Historian Amit Kapoor, author of ‘Riding the Tiger’, said 61 lower caste people died for every 1,000 in the community. For upper caste Hindus it was 19 for every 1,000, and the figure was even lower for Europeans living in India.
Now, talking about the present-day bigotry in Prime Minister Modi’s state:
When asked on comment why Hindu and Muslim patients were being treated in separate wards; the hospital authorities claimed that it has been done on the orders of the state government.
Dr Gunvant H Rathod, medical superintendent of Ahmedabad Civil Hospital, told the media, “It is a decision of the government and you can ask them.”
When the issue was taken up with Jayanti Ravi, Gujarat Health department principal secretary, journalists were asked to contact Dr Sanjay Solanki, the resident medical officer at the hospital.
While Ravi said, “I have no idea,” Solanki, in turn, asked the journalists to speak to Rathod. “He is the right person to talk to,” he said.
In the meantime, Nitin Patel, Gujarat’s Health Minister and Deputy Chief Minister, told the media that nothing of that sort had happened.

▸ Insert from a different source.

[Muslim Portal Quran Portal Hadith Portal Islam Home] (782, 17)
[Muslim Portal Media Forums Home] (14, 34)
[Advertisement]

“We are trying to give the people the best possible medical attention here,” Patel said before hanging up the phone.
Interestingly, the state health department has also put out an official statement terming the reports of separate wards for Muslims and Hindus ‘baseless’ and ‘fictitious’.
On the other hand, a report quoted a patient as saying, “On Sunday night, names of 28 men admitted in the first ward were called out. We were then shifted to another ward. Though we were not given any reason for the shifting, all the names that were called out belonged to one community.”